→ **What this exercise asks**
1) In the bearing thread, roughly how much did the ceramic bearings fitted on the Colnago C60 cost?
2) Rewrite the bearing thread between "Just saying, but" and "this is next.", inclusive, changing "ceramic bearings" to "hybrid bearings".

→ **Source document**
* start *
I use a very accurate power meter and testing indoors, at 25mph on a set of rollers, it saves me about 4 watts. At about 300 watts, that is a saving of 1.3% which will help in a time trial by a few seconds. On a stand my wheels spin forever.

On a Hayabusa, that will save you at most 10 watts. So 10/134,000 = 0.007%, which is absolutely insignificant.

Put your money where it works for you.
 
Just saying, but I fitted about $580 worth of ceramic bearings on a Colnago C60. (It's a bicycle) This was both wheels, the crank and the derailleur chain wheels.

I use a very accurate power meter and testing indoors, at 25mph on a set of rollers, it saves me about 4 watts. At about 300 watts, that is a saving of 1.3% which will help in a time trial by a few seconds. On a stand my wheels spin forever.

On a Hayabusa, that will save you at most 10 watts. So 10/180,000 = 0.006%, which is absolutely insignificant.

Put your money where it works for you.
if its so insignificant then why does EVERY single pro street racer and competitive real street racer on the planet use them? it shud not be ones first mod I agree but wen uve done the head, cams, thermal barriers, light weight parts, billet turbo etc..... this is next.

and comparing ceramic bearings on a bike vs. a motorcycle is not quite apples to apples....
 
well, how much faster they make a bike is anyones guess without back to back real world testing in a very controlled environment which is essentially impossible to do at the track due to head wind, traction, clutch slip, reaction time, air temps etc.... and considering were talkn maybe a few HP gain any of those variables cheated wud make a back to back test worthless.

I rolled my buddys Busa across his garage the other day and I was amazed at how easy his bike was to move. its a Turbo busa like mine and weighed about the same as mine id expect or close to it. I have a heavier and bigger Turbo but he had stock wheels and I had aluminums so were close in weight he laughed at stated yea that was the first thing he noticed wen the ceramic bearings went in was how easy and smooth his bike rolled off the trailer.

I know one thing for sure.... they don't make the bike any SLOWER.....:whistle:
 
One mag years ago did a back to back test using a GSXR750 or 1000 cant remember .
* end *
→ **Data section**
* start *
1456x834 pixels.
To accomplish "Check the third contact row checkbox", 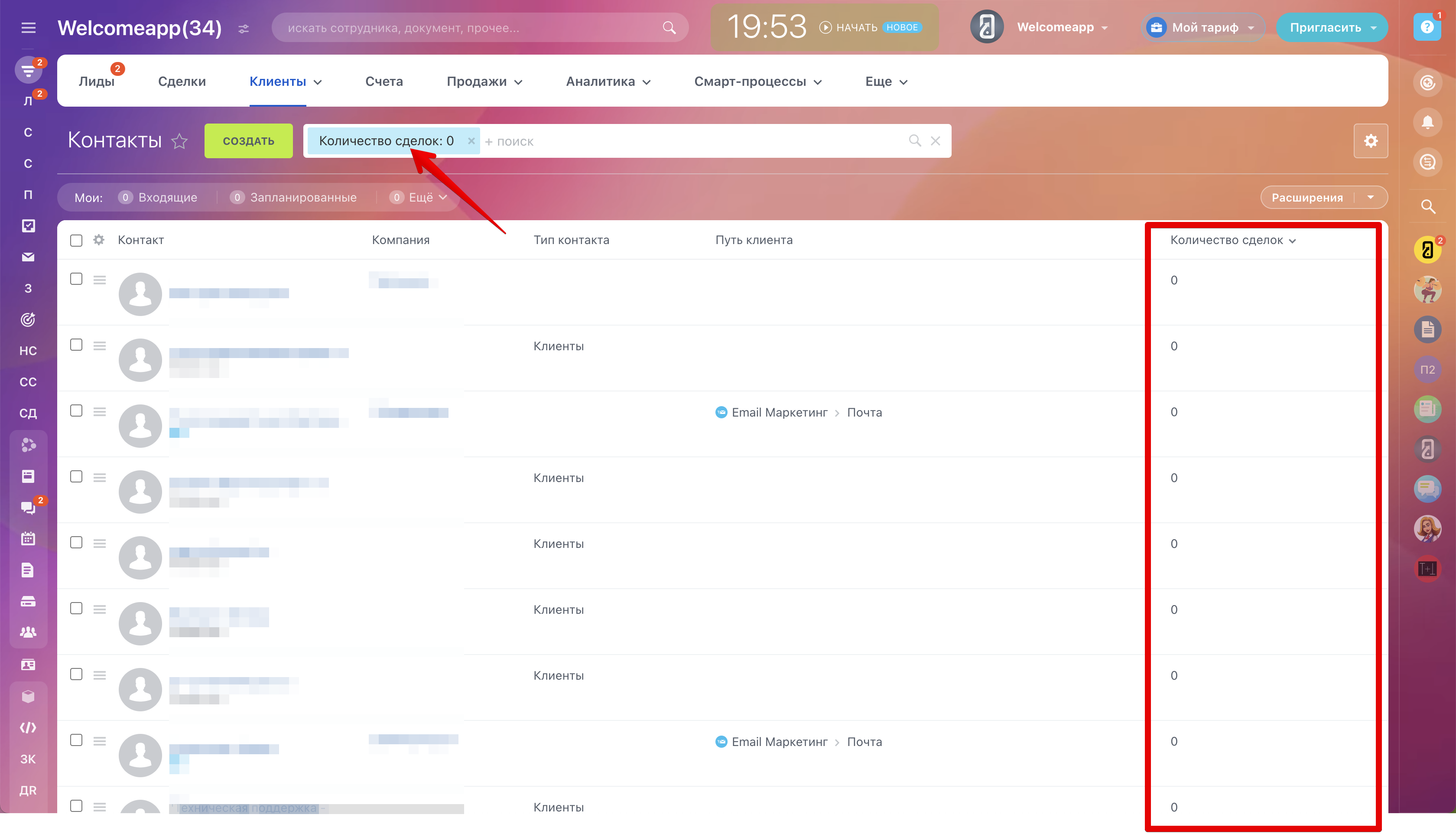I will click(x=76, y=410).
* end *
→ **The responses**
1) About $580.

2)
Just saying, but I fitted about $580 worth of hybrid bearings on a Colnago C60. (It's a bicycle) This was both wheels, the crank and the derailleur chain wheels.

I use a very accurate power meter and testing indoors, at 25mph on a set of rollers, it saves me about 4 watts. At about 300 watts, that is a saving of 1.3% which will help in a time trial by a few seconds. On a stand my wheels spin forever.

On a Hayabusa, that will save you at most 10 watts. So 10/180,000 = 0.006%, which is absolutely insignificant.

Put your money where it works for you.
if its so insignificant then why does EVERY single pro street racer and competitive real street racer on the planet use them? it shud not be ones first mod I agree but wen uve done the head, cams, thermal barriers, light weight parts, billet turbo etc..... this is next.